Ten years ago business-to-business editors were grappling with how to transition from a print model to one that combined both print and online. While that challenge seems easier than the one we have today—striking the right balance of print, online, social media and even tablet apps—the goal is the same: Getting closer to the audience.
Whether b-to-b content is accessed on an iPad or iPhone app, a LinkedIn group, a Twitter feed or a Facebook page, the fact still remains that it is uniquely targeted to a specific audience. And attracting and retaining that audience still comes down to the basics: Good editorial eventually translates into strong readership, regardless of the platform.
Loading slide shows, writing sensational headlines or trying to game the system in Google News are all shortsighted tricks that may yield a site some quick gains at first. But the real traffic drivers are about good old-fashioned reporting, knowing readers’ wants and needs and, from there, offering up the right content on a variety of platforms. Good editorial always aims to deliver a kernel of truth, even if that truth is encased in a particular point of view, a distinct voice or blatant advocacy.
A Focus on the Customer
Unfortunately, we are in a world where we are easily distracted, and most readers are barraged by noise and sound bites masking as real editorial. As a result, editors need to focus on their customer, understand what differentiates their content from competitors, and be able to articulate their own value proposition. From there, social media and other platforms can kick it up a notch and take reader engagement to a new level.
In fact, b-to-b has a greater opportunity with these platforms than it did with just online and print. Apps allow your readers to become very sticky and access content anywhere, at any time. Social media allows your engaged readers to share content with networks that may not be in your database. If the content is spot-on, those friends of friends will visit your site, increasing activity and traffic. Your job is to reach them where they want to consume the data.

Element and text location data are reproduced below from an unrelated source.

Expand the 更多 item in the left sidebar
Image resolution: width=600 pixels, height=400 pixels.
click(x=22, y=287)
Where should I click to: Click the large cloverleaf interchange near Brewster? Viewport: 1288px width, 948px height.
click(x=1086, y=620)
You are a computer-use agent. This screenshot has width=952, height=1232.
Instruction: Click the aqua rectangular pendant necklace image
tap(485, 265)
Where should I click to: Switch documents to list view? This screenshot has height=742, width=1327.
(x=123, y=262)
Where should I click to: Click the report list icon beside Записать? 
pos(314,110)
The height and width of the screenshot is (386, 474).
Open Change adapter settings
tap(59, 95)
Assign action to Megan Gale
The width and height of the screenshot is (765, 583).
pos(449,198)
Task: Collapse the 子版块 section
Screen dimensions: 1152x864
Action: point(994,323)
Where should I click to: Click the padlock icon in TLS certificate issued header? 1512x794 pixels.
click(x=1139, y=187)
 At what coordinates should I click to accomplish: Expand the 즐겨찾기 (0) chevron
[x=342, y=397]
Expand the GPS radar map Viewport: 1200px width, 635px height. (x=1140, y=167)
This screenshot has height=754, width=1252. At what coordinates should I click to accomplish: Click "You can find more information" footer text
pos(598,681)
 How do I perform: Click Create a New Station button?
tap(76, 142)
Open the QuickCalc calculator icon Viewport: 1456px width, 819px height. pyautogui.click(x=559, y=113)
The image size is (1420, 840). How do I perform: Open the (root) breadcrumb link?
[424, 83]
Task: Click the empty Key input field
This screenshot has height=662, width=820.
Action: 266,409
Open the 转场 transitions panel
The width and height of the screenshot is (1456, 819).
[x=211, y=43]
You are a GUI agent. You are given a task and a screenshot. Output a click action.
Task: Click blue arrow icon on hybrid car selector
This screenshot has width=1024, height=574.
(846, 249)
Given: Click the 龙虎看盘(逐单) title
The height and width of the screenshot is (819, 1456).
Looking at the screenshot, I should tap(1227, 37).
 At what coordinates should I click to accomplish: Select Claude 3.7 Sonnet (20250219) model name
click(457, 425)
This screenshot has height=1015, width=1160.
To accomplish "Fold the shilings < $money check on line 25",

More Choices, More Challenges
But multiple platforms also offer multiple problems. The first is burdensome segmentation. A Facebook friend may be looking for some of your best content of the day, a discussion forum or photos from industry events. A LinkedIn group may be looking for thought leadership and more philosophical discussions. And a user of your app may just want the content on the weekend or when there are a few minutes before another appointment. Through trial and error you need to figure out the opportunities for each platform.
The second problem is in identifying your audience. Who is really reading your content on those platforms? Editors lose some detailed analytics when they publish their content in the Apple store, for instance. And while you can monitor how much traffic Twitter, Facebook and mobile platforms are bringing back to your site, it is difficult to get very granular data if your content is passed on. The third problem is in measuring your return on investment. While you may be able to get a sense of the clicks to your site or the Likes or Fans of your page, how does this translate into editorial ROI and investments? Today’s tools make this difficult to measure.
But these challenges are very typical in a nascent market, and the opportunities far outweigh the obstacles. Online analytics and technical glitches will get ironed out as the market matures. But the onus is on editors to get the content right so it is worth sharing.
Kelley Damore is vice president and editorial director for UBM Channel and CRN.